▶ **What this task involves**: In the entries below, find the line with "Identify the click" and print exactly every line from there up to and including the line with "Galerie Photo (811, 577)", with no other lines.

▶ **Source data**:

§ §

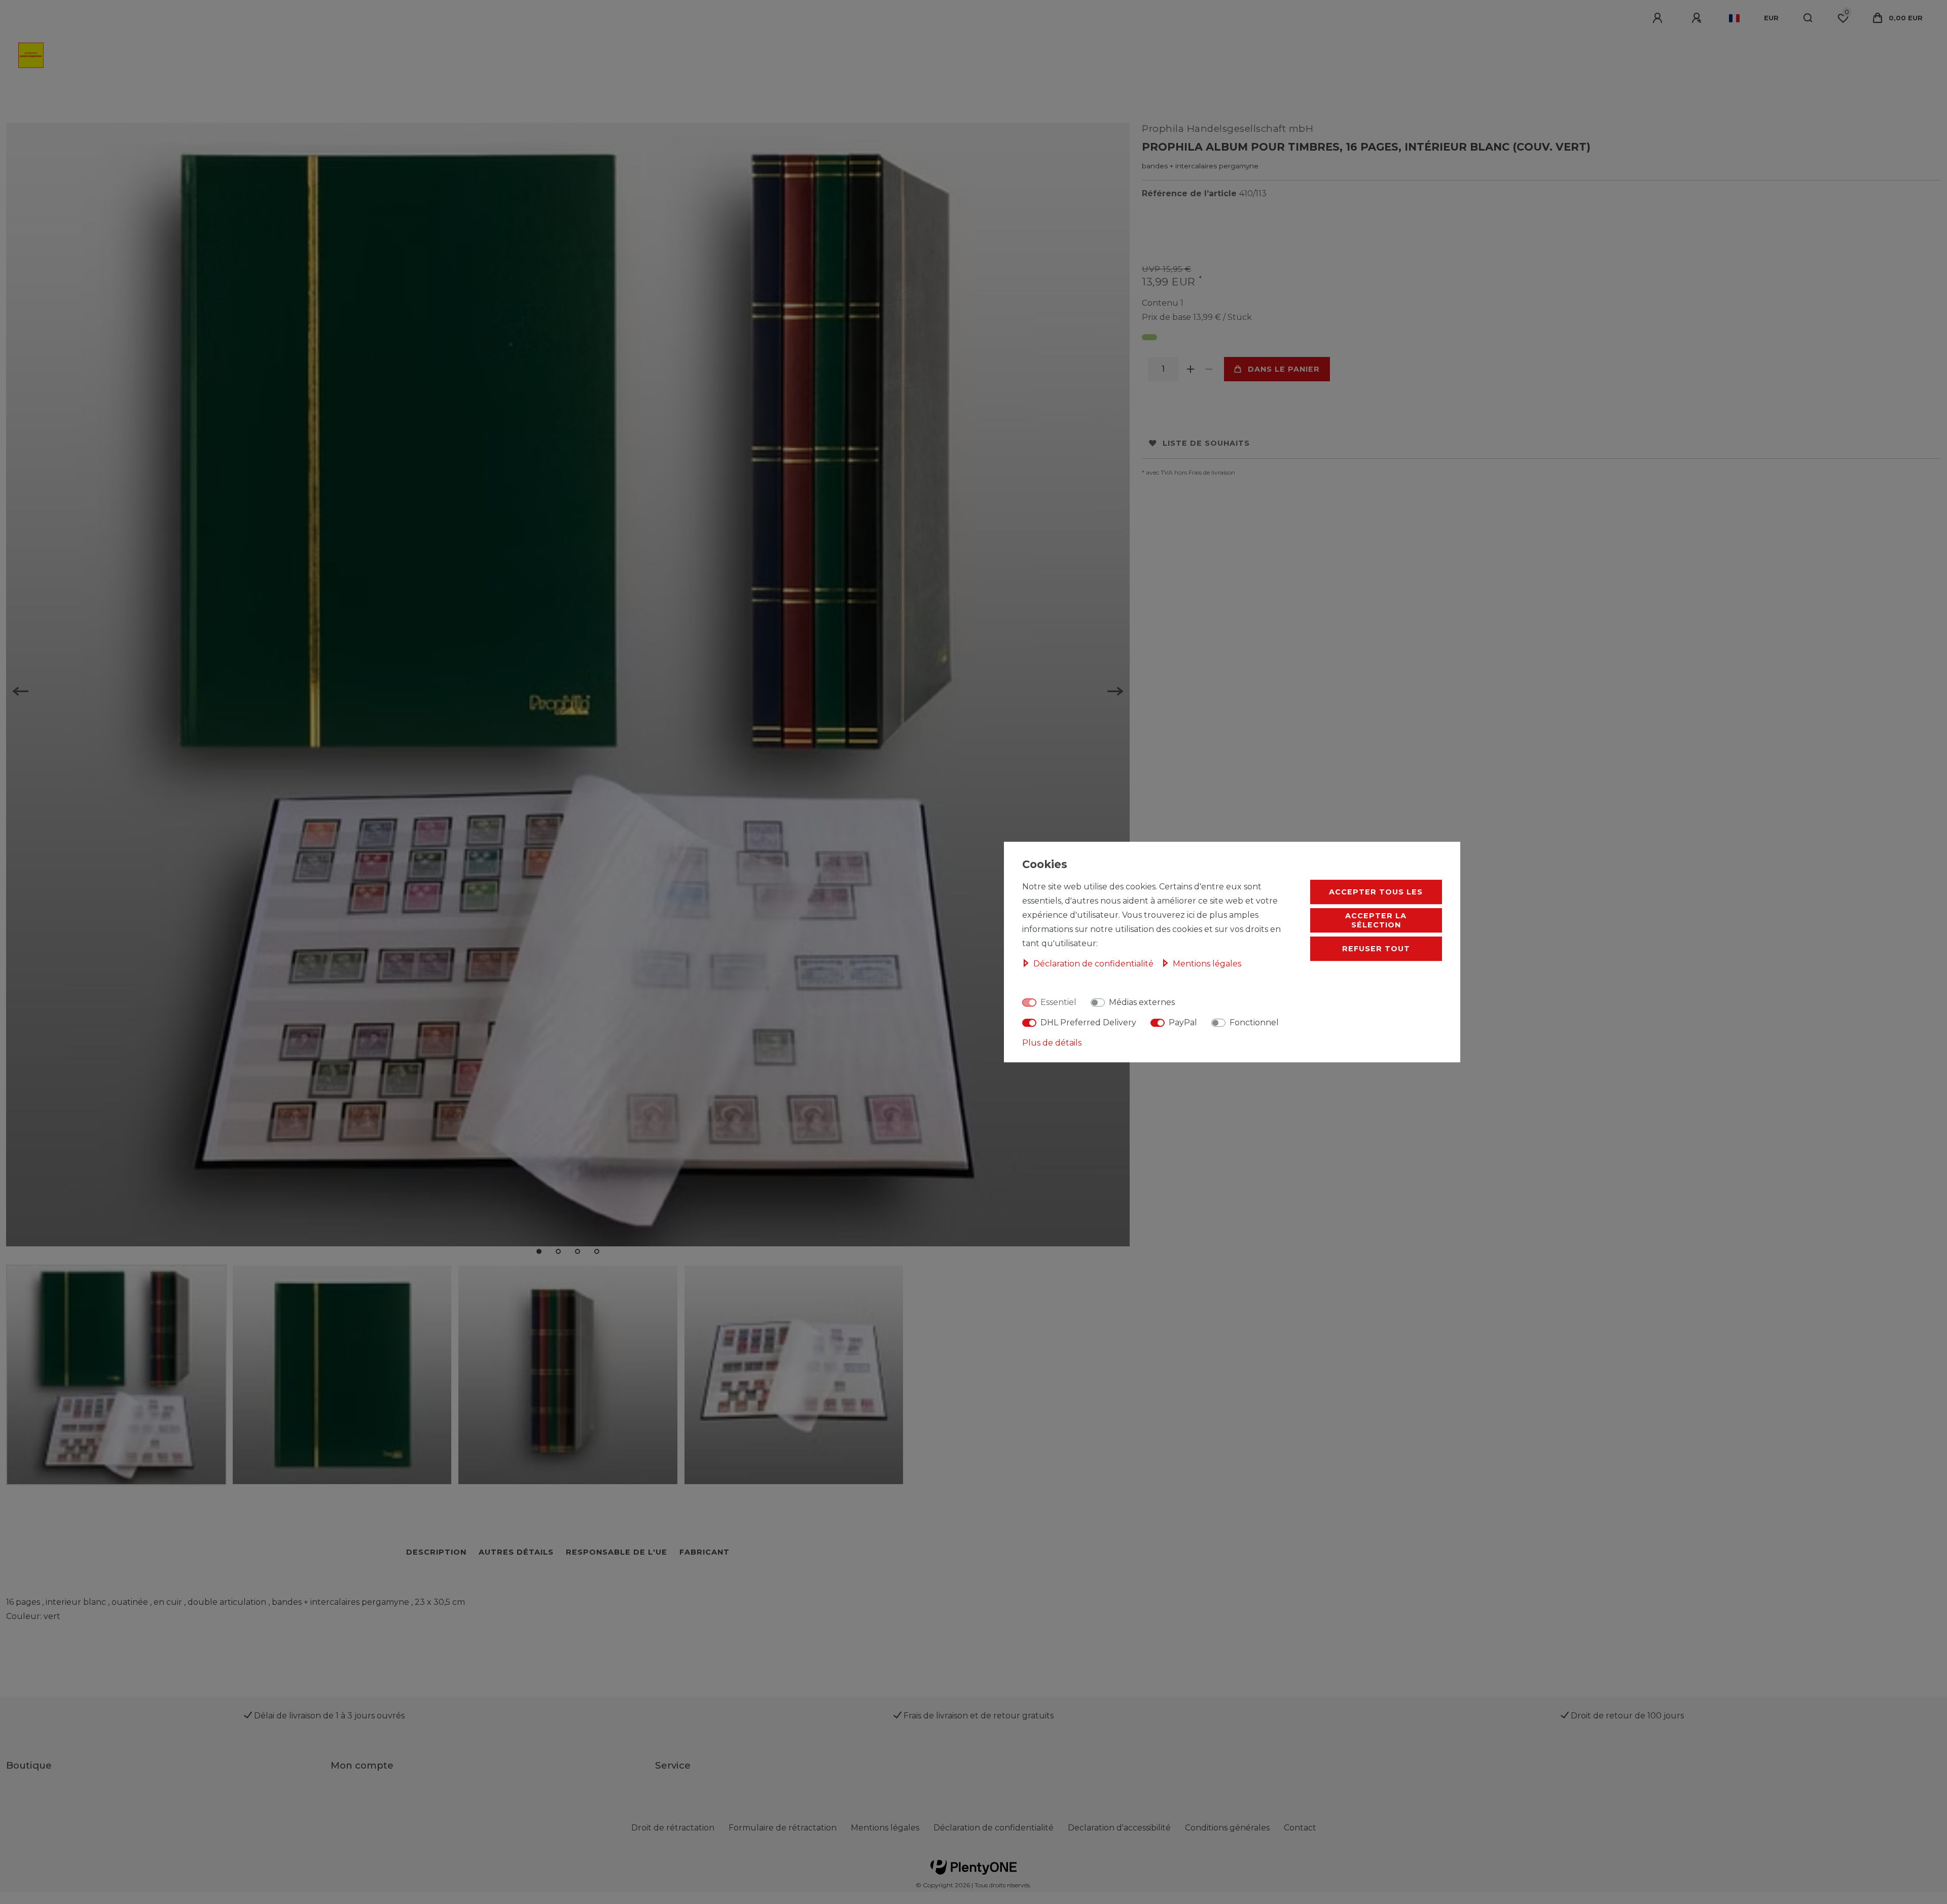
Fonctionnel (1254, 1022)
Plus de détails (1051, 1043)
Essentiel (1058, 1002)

§ §

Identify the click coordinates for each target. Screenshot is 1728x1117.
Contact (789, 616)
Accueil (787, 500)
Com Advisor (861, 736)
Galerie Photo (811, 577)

§ §

▶ **Solution for this problem**:
Identify the click coordinates for each target. Screenshot is 1728x1117.
Contact (789, 616)
Accueil (787, 500)
Com Advisor (861, 736)
Galerie Photo (811, 577)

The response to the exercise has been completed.